About this same time, I started training for Ironman on a professional level. He was uncomfortable ALL. THE. TIME. And deep down, I think I wanted to learn more about what that was like. We didn’t have typical “energy foods” out there, and so I had to start making my own from the Japanese ingredients I had on hand. My only responsibilities were to train, and keep myself alive so that when he came home I would be ready to bring him back into the “real world” and I took these responsibilities very seriously.

The only guide I had were the cravings my body felt after 3-hour training runs in the heat, 8-hour bike rides to the end of the island, salty ocean swims. The more I fed my body the things I had been avoiding for so many years, the salt, fat, carbohydrates – literally facing my fears, bellying up to the table and CONSUMING them – the stronger I became as an athlete. The better my training, the faster my racing, the more beautiful I felt in motion. I went on to race at in many of endurance sports’ most coveted races – I raced and trained in Kona for several years, went on to race for Team USA at the ITU World Championships, qualified for the Boston Marathon in Boston 5 years in a row, raced my bike at Cape Epic, finished at the top of the women’s field at TransRockies and more.

But bigger than my athletic achievements, the more I felt what my body craved and fed it just that, the more graceful I was to face the things in my life that really mattered – the things that scared me most and inspired me most to be brave.

The eating disorder dissolved after culinary school; I had gone from being petrified of eating cookies to working in a Michelin-starred kitchen as a classically trained pastry chef where baking cookies and desserts was my job. (What’s that they say about keeping your enemies close?) I had learned what salt, fat, carbohydrates and sugars do in the kitchen after I knew what they do in our bodies, and used the fusion of those learnings to create meals that fueled my training, and my soul, with the things I craved. The nutrients in those cookies I had feared most were actually the ingredients that my body, brain, and little soul needed to feel whole, well-cared for and vital after the brutal training I was putting it through. Instead of being “bad for me” those little cookies helped me feel grounded in the world, more complete and empowered to make decisions as an athlete, a chef, and just a person doing the best they can.

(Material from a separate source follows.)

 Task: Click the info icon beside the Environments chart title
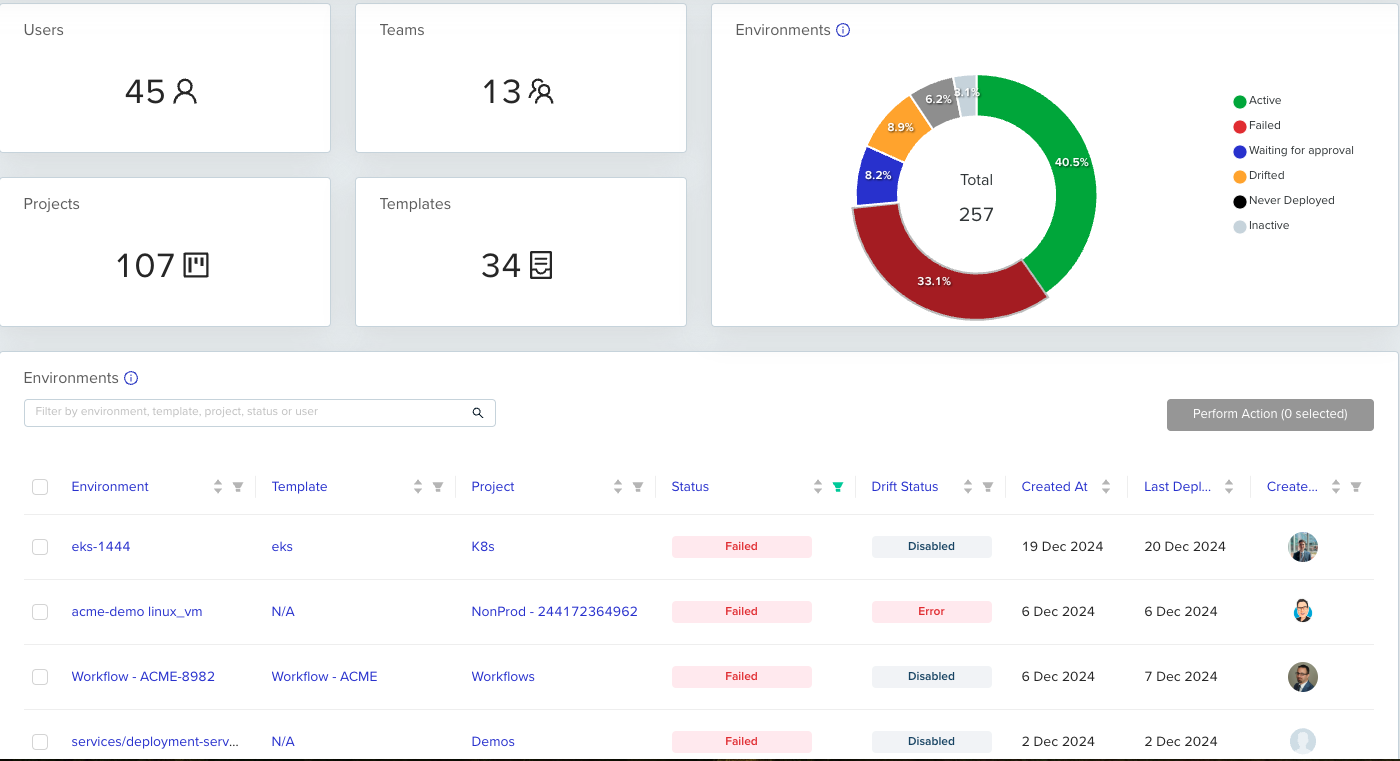click(x=843, y=30)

I wasn’t scared any more; in fact, I was hungry to see just how far I could go with my food fears off my back.

These days, I’m often asked to teach cooking classes, to share recipes and thoughts on cooking for athletes and always I start from this place of considering bravery and fear. Before you can be a good cook, or a good athlete, or a truly good person, I think first you have to be brave. If you want to push yourself to be your best, to the ends of your abilities – whether it’s in a race, in a job, in a relationship –  you’re going to need really good fuel to take you there. There’s no space for fear – unpack it all. Promise yourself that you’re going to do the best you can, with what you have, and that you’re always going to strive to find The Best Thing and never settle. Resign yourself to the idea that you’re going to listen in, move wisely, make good decisions and trust your ability to do that. Then, you’re ready.

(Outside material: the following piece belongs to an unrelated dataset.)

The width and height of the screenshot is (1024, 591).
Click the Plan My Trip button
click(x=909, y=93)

Then – fire up the engines, the ovens. Know that it’s not a single moment in time that turns the tide, it’s a practice you keep for the rest of your days. Set your sights on your star, and prepare to enjoy every single moment of the process – the burned cookies, the droopy french fries, the roast you’re going to forget in the oven. The climbs in the mountains that make you think you’re going to die, the heartbreak that you’ve been avoiding even though you know it will make you better. The crying into your soup. See the beauty of it all. The rush as you make leap you’ve been meaning to take.

Eat it all up.

And when you’re ready to practice setting aside fear of failure, or preconceived notions that this or that is right or wrong, and you’re ready to work in the grey where ANYTHING can happen then, we start really cooking (AND eating.)